Elsewhere, we described a system that translates a discourse plan into a user-adapted hypermedia in HTML. The system is called GeNet and was implemented in C++ under SunOs2. In this paper, we discuss aspects of the system that concern the relationship between the underlying KB structure and the hypermedia structure in more depth. In particular, we examine the following open problems: (i) how much, of the goal/subgoal structure of the discourse plan, should be explicitly reflected into the hypermedia structure; (ii) how much freedom should be left to the user, in navigating in such a structure; (iii) which forms of orientation to the navigation should be provided. In GeNet, we made some specific choices about each of these aspects, which we wanted to verify using an experimental evaluation study. In the next Section, we will outline the algorithm employed in GeNet, then describe the evaluation study with its results (in Section 3) and finally discuss the implications of results on future developments of GeNet (in Section 4).

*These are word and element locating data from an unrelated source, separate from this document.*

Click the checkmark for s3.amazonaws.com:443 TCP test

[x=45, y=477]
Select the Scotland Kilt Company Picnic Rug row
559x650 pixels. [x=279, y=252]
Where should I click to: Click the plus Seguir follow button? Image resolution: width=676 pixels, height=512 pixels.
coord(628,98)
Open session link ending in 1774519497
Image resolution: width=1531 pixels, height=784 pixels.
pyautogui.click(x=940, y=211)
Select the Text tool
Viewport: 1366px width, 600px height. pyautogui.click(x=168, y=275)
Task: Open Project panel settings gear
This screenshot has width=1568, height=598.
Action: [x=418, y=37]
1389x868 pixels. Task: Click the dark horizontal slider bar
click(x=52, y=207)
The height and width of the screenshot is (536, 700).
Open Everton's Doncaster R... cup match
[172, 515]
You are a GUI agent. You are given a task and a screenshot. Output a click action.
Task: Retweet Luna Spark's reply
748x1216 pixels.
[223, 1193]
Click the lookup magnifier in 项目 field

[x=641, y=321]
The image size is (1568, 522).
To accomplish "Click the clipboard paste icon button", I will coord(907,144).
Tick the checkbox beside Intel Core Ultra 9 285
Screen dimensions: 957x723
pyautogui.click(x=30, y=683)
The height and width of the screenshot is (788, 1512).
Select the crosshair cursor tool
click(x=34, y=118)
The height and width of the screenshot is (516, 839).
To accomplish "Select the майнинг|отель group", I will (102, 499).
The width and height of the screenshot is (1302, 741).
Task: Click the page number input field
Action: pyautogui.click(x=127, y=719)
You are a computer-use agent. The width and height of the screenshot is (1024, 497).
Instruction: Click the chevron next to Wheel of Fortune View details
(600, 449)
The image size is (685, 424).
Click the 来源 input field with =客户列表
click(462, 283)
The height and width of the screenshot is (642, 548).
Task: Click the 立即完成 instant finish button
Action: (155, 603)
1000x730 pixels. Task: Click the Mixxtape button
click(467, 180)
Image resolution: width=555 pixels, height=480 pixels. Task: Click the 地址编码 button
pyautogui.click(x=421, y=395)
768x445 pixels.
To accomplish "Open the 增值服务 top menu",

2. Outline of GeNet Let us call Dplan the source discourse plan, and Hypm the page-oriented hypermedia document that GeNet generates from Dplan. The particular Dplan that we employ is produced by a hierarchical planning and is represented as a hierarchy of node-objects to which the following elements are attached: Dplan:= •

discourse goal-subgoal Go (goal structure)



rhetorical relations (RR) among children nodes (rhetorical structure)



role Ro of the node in the RR attached to its mother (nucleus or satellite)



complexity Co of the subtree originating from the node (H=high, M=medium, L=low)



media employed and information content In (only for leaf nodes).

Figure 1 shows an example of a portion of Dplan about a first-aid manual: nucleus-nodes are denoted with a small circle; for space reasons, only goals attached to higher level nodes are displayed.

Hypm is an oriented graph in which pages are associated with nodes and links between pages with edges. Pages have a fixed structure that includes the following elements: Hypm : = •

a Title Ti, which identifies the page and orients the user in the navigation history



a Header He, which cues the user to the page purpose



a Body Bo, in which Dplan nodes are aggregated and structured



a Footer Fo, which represents links, in whole or in part, depending on the navigation style.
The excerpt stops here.